__SOURCE EXTRACT__:

If we come back to neural networks, introducing such variations with the dropout trick (and therefore not using the exact same neurons and connections in every iterations) allows the network to learn to come to good solutions even under slightly changing circumstances, which is why the dropout method is a trick against overfitting. Remember: overfitting means being overly adapted to one (usually past) dataset and doing well with those data, whilst behaving worse on new / unseen data. The risk of overfitting is particularly present in large neural networks with many layers. A choice of about 20% dropout is usually a good starting point to work with.

The opposite of being overfit would be generalisation. A little bit of generalisation is a good thing when it comes to neural networks. We usually don't want them to only be able to deal with situations that are 100% alike, but also with different, unseen data, that were not part of the training set. Beyond that, adding dropout is a way of adding additional denoising, which also applies to using dropout in autoencoders.

__SHORT TASK 1__: Summarize the dropout text in two sentences.
__SHORT TASK 2__:
Based on the dropout text, answer yes or no to each statement and quote the words that decide it.
(a) Overfitting is a particular risk in large neural networks with many layers.
(b) About 50% dropout is usually a good starting point.
(c) The denoising effect of dropout also applies to autoencoders.
__SHORT TASK 3__: According to the dropout text, what is the opposite of being overfit?

__GIVEN INFORMATION__:

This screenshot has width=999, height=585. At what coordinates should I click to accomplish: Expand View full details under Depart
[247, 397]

--

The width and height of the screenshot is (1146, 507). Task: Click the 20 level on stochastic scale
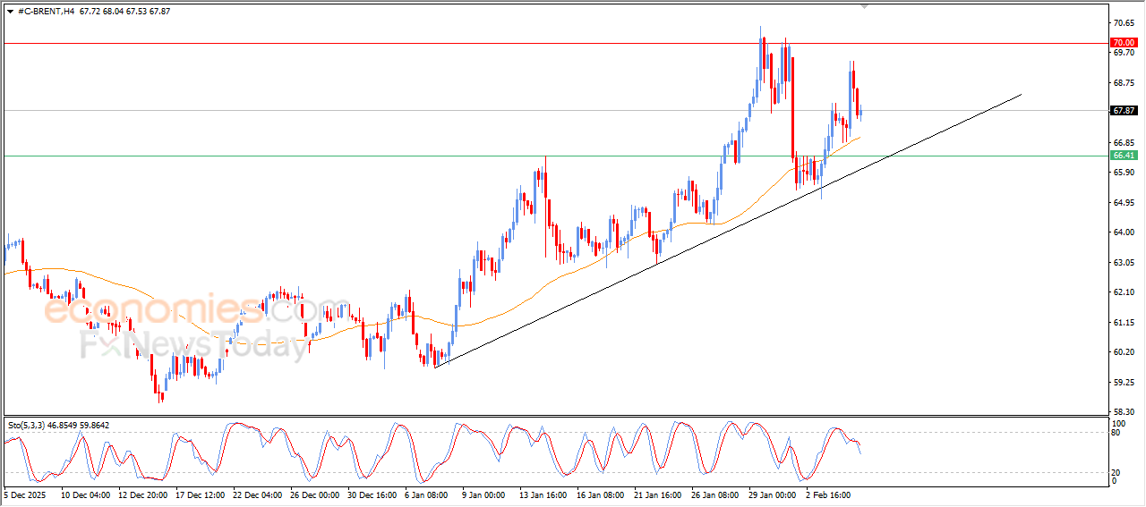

* * *

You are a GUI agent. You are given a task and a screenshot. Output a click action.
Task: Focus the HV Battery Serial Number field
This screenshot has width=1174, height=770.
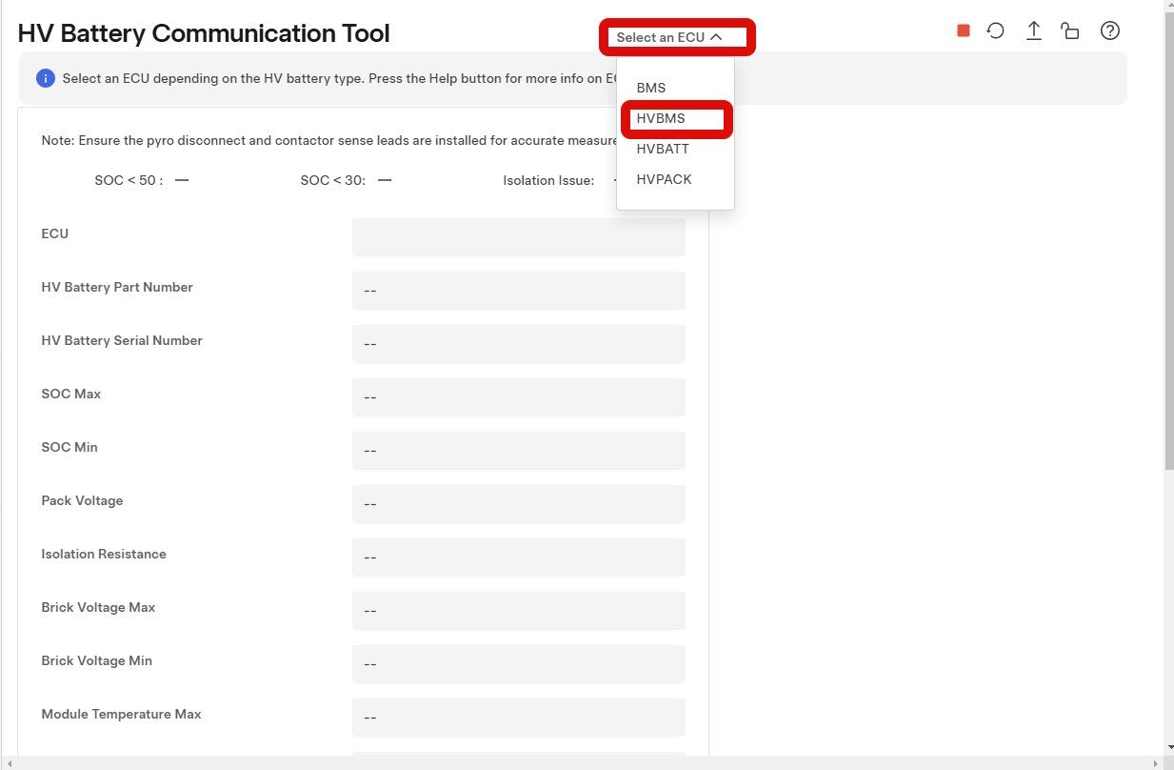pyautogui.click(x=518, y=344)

__COMPLETE RESPONSE 1__: Dropout varies which neurons and connections are used across iterations, so a neural network learns to reach good solutions under slightly changing circumstances; this counters overfitting, a particular risk in large networks with many layers, and about 20% dropout is a good starting point. The opposite of overfitting is generalization, which lets networks handle unseen data that were not in the training set, and dropout also adds denoising, including in autoencoders.

__COMPLETE RESPONSE 2__:
(a) Yes: "The risk of overfitting is particularly present in large neural networks with many layers."
(b) No: "A choice of about 20% dropout is usually a good starting point to work with."
(c) Yes: "adding dropout is a way of adding additional denoising, which also applies to using dropout in autoencoders."

__COMPLETE RESPONSE 3__: Generalization.